手機裡嚴副拍過來的視頻加載出來了,是從王月小區帶回來的監控,難怪那保安左攔右攔不想讓廖清拿走,原來是有貓膩啊!
這電梯裡是隔三差五就發生激情戲,不是強奸,就是……太開放。
許付一根正苗紅大好青年,表示一點也不想看見這種高清無碼戲,主要是男女演員都比較差強人意,贅肉太多。
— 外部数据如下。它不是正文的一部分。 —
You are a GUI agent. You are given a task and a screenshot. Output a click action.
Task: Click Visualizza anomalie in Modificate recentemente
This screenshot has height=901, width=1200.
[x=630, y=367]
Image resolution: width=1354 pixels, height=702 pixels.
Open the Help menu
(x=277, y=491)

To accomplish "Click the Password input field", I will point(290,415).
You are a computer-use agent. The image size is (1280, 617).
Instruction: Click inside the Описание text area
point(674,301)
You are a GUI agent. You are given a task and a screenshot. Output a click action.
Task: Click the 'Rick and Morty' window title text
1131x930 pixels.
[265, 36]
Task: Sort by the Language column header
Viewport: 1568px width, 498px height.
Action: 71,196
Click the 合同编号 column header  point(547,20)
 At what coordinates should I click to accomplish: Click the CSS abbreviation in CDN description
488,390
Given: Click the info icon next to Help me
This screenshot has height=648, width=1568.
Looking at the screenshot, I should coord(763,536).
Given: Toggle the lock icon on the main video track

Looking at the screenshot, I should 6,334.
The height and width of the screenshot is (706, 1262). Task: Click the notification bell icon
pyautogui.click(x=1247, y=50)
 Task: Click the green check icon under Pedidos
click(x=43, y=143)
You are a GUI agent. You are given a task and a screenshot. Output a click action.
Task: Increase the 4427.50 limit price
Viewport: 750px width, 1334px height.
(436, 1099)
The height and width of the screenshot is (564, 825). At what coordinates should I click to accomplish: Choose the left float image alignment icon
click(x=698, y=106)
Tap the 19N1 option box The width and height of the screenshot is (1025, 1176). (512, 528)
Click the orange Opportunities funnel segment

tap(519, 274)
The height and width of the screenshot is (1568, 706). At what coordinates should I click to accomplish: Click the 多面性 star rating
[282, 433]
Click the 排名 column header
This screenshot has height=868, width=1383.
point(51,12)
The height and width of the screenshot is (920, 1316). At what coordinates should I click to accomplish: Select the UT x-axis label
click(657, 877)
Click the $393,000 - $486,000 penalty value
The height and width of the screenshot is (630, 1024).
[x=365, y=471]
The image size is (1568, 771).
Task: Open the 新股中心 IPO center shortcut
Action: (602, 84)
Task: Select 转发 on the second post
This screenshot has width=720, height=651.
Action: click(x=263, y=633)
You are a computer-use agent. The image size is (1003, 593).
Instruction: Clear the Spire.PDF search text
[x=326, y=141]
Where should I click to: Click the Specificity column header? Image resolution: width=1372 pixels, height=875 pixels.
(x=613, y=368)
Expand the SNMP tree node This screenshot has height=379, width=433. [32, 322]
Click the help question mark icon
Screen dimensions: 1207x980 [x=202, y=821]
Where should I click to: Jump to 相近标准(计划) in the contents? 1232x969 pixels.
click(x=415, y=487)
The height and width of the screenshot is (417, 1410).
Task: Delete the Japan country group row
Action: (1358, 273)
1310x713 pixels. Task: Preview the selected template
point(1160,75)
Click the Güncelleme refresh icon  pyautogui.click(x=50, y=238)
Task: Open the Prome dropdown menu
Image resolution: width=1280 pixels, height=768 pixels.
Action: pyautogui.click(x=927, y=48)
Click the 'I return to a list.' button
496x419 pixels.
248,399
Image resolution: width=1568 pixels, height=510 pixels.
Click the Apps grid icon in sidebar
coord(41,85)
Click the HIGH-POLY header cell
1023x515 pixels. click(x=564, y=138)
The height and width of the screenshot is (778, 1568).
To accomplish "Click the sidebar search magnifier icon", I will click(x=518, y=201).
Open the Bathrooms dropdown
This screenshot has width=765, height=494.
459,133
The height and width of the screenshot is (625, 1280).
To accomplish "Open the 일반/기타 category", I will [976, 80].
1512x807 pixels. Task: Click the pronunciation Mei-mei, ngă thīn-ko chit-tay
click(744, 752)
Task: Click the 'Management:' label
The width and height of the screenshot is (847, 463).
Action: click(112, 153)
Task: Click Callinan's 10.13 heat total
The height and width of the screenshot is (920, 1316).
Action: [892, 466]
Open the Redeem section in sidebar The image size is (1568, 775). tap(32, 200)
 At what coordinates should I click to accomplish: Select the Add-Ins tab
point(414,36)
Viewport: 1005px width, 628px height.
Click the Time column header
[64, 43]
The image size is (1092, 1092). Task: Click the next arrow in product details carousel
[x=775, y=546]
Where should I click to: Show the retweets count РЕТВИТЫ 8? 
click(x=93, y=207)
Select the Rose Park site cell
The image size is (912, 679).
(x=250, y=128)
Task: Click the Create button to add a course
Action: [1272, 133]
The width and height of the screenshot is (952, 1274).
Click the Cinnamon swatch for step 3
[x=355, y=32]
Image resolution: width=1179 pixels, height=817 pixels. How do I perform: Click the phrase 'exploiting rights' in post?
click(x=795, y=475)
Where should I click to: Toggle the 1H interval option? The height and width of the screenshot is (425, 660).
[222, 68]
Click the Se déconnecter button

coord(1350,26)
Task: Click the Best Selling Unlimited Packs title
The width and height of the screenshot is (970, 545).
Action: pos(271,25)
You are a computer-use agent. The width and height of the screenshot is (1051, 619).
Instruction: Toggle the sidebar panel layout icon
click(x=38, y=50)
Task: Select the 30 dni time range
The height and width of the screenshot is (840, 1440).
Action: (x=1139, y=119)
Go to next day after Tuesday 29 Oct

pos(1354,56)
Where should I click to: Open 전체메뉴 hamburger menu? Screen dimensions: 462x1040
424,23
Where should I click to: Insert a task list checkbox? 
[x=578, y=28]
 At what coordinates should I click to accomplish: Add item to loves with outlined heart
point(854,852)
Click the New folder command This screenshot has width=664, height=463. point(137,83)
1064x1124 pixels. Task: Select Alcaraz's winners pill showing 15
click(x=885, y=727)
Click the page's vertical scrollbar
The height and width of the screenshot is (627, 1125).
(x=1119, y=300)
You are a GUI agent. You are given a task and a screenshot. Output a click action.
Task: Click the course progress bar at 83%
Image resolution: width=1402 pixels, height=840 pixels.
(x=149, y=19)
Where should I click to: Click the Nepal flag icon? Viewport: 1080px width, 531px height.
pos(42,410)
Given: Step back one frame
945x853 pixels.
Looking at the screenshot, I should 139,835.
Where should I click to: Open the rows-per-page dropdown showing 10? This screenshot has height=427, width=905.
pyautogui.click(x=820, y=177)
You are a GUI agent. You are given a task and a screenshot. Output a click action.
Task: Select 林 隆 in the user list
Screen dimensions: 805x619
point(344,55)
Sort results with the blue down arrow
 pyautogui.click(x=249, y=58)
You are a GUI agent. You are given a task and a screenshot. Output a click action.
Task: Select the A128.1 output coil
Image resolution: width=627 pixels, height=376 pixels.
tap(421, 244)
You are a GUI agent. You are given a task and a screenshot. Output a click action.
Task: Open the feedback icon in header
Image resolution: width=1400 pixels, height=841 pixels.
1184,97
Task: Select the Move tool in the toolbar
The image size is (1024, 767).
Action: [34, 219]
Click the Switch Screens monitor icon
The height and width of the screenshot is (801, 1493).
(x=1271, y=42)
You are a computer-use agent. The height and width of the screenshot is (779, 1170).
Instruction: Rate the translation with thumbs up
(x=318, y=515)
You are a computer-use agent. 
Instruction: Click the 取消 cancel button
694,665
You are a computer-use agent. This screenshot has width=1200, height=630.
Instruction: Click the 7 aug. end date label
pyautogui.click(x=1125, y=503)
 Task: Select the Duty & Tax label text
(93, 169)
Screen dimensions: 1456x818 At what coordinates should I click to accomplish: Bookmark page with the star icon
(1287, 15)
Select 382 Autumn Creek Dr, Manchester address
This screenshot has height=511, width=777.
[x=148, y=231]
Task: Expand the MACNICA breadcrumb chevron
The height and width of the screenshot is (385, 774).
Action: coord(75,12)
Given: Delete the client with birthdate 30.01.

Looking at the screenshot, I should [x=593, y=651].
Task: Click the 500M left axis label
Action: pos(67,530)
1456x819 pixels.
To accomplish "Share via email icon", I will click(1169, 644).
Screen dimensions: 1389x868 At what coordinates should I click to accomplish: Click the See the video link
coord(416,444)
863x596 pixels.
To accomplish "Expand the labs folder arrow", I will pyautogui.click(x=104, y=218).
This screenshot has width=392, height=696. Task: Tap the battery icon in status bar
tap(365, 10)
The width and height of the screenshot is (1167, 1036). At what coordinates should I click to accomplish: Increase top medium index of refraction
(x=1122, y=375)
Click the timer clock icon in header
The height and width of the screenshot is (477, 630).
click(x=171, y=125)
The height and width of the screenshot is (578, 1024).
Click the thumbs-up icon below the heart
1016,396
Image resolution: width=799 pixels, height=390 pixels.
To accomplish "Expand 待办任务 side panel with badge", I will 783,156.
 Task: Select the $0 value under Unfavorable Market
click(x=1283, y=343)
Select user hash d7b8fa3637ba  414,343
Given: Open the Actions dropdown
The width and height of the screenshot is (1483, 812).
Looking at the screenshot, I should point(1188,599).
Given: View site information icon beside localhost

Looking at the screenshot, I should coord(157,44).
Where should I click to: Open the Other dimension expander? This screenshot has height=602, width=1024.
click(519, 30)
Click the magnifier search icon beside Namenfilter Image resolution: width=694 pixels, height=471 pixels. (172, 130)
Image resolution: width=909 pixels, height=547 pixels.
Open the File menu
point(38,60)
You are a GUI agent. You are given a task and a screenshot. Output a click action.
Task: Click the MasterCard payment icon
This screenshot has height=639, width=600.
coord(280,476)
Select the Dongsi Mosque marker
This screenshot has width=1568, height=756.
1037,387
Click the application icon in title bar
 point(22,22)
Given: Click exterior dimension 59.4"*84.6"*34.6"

這邊段榕還沒說什麽,偷摸摸發小視頻的嚴副先被抓到了,廖清看著他的副手傻兒子,忍了又忍,終是說:“你長點腦子行不行?”
嚴副:“?”
廖清糟心地叮囑,“別跟許付太沒大沒小,你現在還是副隊,小心一輩子當副隊。”
嚴副愣愣的,啊了聲,還是沒懂,“許老弟性格很好啊。”
還許老弟,廖清奪過嚴副的手機,把幾條小視頻撤回了,“下回見人家,把腸還回去,平時也沒少你吃的,跟八百年沒見肉一樣。”
嚴副追上去,“到底為什麽啊?”
廖清想了想,主要是嚴副太傻了,歎了口氣壓低聲音道:“你認為段榕為什麽在公安系統這麽暢通無阻,除了他自己的成就,真就沒點別的?他要來辦這個案,上面都沒二話,為什麽。”
“姓許的局長有幾個?”
嚴副這顆中看不中用的小腦瓜終於開竅了,倒吸口涼氣,那位許局是什麽人物,許付是他兒子?!
嚴副哆哆嗦嗦地看著手裡的聊天記錄,慎重地一個字母一個字母把備注改成了“許公子”。
是他錯了,段二哥身邊都是大人物。
不知道這位許公子對他的印象還能不能挽救了,他願意把所有的腸給他。
“給你發什麽了?”段榕皺眉拿走許付的手機,屏幕上一溜兒對方已撤回,“就這?”
段榕天然氣場強,一皺眉就怒氣重,許付也看見那撤回了,什麽都不解釋,好好道歉,“對不起二哥,辦正事我不玩手機了。”
段榕把手機拍許付懷裡,“滾去女生宿舍找陳茗好的室友,再有一次我收拾你。”
許付態度端正挨罵,收回手機去女生宿舍,至於嚴副那作死的已撤回,這梁子結沒結下暫時不提。
辦案,要認真。
段榕今天還沒抽煙,來學校,都是學生,影響不好,他敲了敲畫室的門,門開後,他低頭衝身前的小姑娘友好地笑了笑,“剛才有點問題沒問。”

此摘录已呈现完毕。